This summary can be found at http://www.gop.gov/bill/112/2/hr3409.

Background

According to the Committee on Natural Resources, the Coal Miner Employment and Domestic Energy Infrastructure Protection Act, would protect American jobs and support U.S. energy production by prohibiting the Secretary of the Interior from issuing new rules or regulations that will adversely impact mining jobs and our economy.

The Obama Administration’s Office of Surface Mining Reclamation and Enforcement (OSM) is conducting a sweeping rewrite of a coal mining regulation (the 2008 Stream Buffer Zone Rule) that will cost jobs and decrease American energy production.

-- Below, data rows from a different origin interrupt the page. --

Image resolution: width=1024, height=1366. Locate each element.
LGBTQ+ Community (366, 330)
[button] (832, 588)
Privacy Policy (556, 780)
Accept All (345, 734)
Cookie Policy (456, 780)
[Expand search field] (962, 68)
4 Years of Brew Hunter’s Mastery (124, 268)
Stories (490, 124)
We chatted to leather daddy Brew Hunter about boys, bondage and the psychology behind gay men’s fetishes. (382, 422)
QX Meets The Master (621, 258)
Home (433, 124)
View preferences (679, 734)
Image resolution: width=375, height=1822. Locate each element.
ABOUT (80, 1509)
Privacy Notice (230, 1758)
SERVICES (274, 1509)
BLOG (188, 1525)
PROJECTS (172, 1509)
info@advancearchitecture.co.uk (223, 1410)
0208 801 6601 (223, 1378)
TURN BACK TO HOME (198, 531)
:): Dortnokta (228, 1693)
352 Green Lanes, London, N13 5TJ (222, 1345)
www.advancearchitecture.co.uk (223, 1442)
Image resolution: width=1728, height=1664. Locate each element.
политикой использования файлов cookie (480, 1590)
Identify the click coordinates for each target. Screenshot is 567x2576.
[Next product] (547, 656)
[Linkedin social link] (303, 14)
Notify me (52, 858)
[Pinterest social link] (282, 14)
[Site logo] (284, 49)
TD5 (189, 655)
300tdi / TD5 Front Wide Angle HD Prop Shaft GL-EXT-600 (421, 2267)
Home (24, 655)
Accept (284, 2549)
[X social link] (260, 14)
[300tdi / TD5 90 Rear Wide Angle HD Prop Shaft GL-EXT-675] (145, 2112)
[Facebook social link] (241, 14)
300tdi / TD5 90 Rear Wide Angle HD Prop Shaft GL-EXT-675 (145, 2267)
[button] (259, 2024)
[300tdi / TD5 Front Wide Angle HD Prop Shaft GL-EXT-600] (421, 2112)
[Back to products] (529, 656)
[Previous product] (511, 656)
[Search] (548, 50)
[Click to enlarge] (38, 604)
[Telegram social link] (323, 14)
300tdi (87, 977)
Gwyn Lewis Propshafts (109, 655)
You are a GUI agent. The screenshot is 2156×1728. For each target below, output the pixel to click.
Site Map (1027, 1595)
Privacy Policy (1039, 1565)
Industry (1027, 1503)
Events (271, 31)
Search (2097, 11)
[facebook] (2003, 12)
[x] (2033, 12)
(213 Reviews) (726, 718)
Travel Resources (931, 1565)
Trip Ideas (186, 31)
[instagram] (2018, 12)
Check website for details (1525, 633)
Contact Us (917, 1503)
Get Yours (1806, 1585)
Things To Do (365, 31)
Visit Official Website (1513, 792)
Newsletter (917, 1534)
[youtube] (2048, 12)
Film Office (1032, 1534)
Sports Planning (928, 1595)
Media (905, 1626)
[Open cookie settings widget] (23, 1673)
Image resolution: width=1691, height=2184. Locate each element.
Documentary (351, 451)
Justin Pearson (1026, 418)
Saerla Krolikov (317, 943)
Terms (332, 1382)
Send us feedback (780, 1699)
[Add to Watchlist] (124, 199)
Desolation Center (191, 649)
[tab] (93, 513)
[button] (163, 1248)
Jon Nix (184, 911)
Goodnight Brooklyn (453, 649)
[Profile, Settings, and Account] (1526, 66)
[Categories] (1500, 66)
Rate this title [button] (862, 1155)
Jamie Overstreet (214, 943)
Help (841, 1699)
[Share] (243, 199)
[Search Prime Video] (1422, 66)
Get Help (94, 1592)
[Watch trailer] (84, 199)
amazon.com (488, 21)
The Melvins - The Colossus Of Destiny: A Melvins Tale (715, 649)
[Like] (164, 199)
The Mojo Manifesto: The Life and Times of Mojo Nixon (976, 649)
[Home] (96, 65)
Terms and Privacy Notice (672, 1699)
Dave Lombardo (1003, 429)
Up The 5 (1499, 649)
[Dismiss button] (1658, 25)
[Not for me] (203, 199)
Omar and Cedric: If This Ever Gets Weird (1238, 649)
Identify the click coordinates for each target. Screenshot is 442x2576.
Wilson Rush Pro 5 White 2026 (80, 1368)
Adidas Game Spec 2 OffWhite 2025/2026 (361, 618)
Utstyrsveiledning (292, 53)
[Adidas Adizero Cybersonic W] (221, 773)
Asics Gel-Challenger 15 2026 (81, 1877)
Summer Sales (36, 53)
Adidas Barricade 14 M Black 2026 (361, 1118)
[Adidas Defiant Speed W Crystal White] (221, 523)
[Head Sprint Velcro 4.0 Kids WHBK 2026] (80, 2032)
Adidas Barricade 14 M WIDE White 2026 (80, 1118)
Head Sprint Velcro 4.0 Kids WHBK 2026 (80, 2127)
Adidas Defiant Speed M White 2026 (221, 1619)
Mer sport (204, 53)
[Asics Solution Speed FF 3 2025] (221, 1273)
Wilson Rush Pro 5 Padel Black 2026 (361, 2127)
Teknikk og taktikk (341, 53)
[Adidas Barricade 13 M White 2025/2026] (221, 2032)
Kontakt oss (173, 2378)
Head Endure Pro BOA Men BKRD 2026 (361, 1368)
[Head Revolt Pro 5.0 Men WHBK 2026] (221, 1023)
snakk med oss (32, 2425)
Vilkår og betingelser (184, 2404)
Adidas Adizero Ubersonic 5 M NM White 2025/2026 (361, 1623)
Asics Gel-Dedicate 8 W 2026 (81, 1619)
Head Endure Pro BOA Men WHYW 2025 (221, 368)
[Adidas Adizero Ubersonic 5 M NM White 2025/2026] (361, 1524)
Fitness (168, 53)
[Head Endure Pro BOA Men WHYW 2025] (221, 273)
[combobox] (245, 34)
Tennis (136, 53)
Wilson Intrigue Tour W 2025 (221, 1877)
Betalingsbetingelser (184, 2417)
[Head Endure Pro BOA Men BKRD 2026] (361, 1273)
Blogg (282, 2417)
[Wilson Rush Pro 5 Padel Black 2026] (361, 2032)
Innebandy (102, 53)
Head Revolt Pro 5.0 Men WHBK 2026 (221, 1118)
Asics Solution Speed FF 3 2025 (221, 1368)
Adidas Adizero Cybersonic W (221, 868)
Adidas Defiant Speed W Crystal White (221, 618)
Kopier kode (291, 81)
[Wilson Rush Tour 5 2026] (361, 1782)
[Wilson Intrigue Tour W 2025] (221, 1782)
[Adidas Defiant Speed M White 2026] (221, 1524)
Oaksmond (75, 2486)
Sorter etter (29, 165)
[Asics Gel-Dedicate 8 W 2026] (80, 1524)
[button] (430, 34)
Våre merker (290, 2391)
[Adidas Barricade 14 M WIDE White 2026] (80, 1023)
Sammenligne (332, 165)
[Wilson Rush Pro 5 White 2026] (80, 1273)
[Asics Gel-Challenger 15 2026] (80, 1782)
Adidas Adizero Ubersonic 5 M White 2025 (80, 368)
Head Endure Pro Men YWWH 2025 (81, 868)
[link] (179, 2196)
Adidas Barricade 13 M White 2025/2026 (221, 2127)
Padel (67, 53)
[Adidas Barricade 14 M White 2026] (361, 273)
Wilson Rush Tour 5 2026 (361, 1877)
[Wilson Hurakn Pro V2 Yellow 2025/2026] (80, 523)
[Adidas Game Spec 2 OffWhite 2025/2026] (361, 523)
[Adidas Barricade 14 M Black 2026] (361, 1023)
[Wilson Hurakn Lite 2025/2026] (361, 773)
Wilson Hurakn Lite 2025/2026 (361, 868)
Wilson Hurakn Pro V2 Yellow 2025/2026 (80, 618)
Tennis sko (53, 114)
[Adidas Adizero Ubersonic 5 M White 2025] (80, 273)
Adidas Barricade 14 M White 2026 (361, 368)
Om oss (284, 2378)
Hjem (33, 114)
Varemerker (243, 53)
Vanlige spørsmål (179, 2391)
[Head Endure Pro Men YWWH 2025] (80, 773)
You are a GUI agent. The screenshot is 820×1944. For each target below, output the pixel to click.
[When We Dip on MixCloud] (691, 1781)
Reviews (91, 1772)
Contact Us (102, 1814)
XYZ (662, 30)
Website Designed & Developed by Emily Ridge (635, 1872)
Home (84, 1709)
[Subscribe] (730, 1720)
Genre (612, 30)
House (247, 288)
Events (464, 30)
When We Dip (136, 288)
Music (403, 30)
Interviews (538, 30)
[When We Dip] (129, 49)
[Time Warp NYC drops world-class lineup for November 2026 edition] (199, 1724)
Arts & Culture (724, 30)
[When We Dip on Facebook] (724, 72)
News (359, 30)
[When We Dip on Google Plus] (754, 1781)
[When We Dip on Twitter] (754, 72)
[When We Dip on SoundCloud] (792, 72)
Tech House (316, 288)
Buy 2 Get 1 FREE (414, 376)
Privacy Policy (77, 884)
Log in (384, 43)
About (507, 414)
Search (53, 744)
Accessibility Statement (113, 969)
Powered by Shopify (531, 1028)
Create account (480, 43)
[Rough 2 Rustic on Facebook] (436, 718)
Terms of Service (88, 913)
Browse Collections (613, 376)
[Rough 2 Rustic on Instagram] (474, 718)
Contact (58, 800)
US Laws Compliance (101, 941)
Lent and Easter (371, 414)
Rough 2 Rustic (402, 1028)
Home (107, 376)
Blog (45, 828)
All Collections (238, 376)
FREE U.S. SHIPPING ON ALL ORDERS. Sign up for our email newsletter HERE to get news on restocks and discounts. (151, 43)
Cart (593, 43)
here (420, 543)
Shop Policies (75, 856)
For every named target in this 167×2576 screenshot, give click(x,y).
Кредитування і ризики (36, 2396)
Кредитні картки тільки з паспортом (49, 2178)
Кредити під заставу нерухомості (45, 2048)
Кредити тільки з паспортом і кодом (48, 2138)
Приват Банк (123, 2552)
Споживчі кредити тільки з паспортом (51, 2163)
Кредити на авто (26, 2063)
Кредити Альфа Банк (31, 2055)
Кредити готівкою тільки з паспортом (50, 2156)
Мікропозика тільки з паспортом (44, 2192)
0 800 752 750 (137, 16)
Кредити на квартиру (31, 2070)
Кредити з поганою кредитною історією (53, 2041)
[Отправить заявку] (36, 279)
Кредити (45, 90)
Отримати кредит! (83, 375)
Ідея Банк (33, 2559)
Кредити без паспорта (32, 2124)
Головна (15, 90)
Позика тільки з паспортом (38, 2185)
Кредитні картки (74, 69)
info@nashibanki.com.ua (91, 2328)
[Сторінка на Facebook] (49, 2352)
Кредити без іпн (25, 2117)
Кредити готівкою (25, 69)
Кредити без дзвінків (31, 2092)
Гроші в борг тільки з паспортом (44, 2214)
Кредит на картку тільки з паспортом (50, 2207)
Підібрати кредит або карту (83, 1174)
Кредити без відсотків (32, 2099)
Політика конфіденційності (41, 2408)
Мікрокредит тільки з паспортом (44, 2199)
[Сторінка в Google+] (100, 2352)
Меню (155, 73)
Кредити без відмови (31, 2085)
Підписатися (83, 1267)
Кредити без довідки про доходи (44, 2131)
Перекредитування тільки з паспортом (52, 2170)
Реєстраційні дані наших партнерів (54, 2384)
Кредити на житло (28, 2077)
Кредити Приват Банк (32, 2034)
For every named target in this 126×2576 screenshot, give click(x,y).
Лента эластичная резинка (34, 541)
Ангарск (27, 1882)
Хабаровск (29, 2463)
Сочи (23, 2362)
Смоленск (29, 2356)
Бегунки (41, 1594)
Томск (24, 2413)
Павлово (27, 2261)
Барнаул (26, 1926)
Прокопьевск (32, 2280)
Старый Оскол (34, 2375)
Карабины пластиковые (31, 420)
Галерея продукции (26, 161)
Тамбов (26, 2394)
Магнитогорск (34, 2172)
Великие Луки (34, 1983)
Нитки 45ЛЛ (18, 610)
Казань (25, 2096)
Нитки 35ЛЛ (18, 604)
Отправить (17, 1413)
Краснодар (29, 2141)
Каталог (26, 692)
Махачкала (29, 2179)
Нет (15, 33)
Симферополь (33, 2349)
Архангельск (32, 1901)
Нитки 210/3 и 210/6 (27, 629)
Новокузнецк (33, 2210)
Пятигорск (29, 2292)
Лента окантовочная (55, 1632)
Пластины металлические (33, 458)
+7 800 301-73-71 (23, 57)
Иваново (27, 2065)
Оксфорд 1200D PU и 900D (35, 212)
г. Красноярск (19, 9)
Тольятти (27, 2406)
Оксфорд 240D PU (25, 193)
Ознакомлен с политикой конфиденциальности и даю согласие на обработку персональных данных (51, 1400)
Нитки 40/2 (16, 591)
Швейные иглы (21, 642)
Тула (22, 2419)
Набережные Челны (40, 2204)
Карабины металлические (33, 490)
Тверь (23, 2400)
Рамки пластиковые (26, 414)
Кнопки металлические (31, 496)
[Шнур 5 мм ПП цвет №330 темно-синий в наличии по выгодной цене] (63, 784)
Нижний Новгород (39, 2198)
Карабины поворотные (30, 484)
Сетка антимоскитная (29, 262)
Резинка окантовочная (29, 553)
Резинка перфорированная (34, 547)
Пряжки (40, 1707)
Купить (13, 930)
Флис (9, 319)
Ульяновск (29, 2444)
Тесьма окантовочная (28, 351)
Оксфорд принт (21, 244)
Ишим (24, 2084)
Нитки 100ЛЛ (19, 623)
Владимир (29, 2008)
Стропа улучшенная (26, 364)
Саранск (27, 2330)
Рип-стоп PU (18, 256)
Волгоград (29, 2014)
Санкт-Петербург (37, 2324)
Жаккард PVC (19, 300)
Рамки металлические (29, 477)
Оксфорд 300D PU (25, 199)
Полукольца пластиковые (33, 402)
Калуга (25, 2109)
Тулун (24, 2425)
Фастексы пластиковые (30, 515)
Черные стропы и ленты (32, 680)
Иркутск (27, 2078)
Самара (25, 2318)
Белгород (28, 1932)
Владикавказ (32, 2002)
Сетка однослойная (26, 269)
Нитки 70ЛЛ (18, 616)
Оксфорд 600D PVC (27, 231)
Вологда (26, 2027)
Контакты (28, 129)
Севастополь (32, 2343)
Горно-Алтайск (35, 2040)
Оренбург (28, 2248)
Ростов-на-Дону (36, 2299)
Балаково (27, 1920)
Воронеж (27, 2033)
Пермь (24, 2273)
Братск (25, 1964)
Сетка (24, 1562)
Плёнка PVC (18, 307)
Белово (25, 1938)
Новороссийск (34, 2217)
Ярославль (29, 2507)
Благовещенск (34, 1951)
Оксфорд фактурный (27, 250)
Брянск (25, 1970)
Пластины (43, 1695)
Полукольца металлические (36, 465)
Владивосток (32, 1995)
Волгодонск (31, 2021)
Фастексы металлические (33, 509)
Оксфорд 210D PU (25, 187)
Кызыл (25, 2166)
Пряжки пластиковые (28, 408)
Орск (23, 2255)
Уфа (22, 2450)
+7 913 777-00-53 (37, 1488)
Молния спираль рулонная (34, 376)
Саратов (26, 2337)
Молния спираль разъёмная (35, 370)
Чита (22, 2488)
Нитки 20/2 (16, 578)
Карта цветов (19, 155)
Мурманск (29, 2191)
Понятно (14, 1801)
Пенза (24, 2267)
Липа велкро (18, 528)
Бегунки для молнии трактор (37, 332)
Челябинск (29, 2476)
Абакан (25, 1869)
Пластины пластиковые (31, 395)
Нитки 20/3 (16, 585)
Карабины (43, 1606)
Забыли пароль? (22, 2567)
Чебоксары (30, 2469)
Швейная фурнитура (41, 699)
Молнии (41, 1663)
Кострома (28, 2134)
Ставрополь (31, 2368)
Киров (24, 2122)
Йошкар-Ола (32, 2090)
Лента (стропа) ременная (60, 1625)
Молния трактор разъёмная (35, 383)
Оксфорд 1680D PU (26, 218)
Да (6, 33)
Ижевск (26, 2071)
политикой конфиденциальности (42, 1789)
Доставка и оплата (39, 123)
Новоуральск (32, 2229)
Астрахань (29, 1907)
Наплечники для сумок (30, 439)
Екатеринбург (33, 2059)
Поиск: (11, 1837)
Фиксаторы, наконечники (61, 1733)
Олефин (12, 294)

The Administration discarded a rule that underwent five years of environmental review and public comment; entered into a court agreement with environmental groups to rewrite the rule in an unachievable time frame; spent millions of taxpayer dollars and hired new contractors to do the rewrite; fired the contractors when the news media revealed that their analysis showed the revision would cost 7,000 jobs and economic harm in 22 states; attempted to manipulate data to conceal the true economic impact; and is now hiding its final rule from the public until after the election.  (For more details on this investigation, see the Committee on Natural Resources House Report 112-670.)

The Natural Resources Committee has been conducting a more than yearlong investigation into why this rewrite was initiated, whether proper procedures are being followed and the economic costs of the proposed regulation.  The Department has failed to meet a single deadline for document requests and is now flouting two Congressional subpoenas for further information.

The Administration should stop all work on this devastating regulation until they are willing to comply, in full, with the outstanding subpoenas and allow Congress to conduct meaningful oversight into their questionable process.

Specifically, the bill would prohibit the Secretary of the Interior from issuing regulations under the Surface Mining Control and Reclamation Act that will:

  • Adversely impact U.S. coal mining employment;
  • Cause a reduction in coal revenue to governments through regulation of coal mining;
  • Reduce the amount of coal available for domestic consumption or export;
  • Designate any area as unsuitable for surface coal mining and reclamation operations; and
  • Expose the U.S. to liability for taking the value of privately owned coal through regulation.

Summary

Title I (H.R. 3409, The Coal Miner Employment and Domestic Energy Infrastructure Protection Act)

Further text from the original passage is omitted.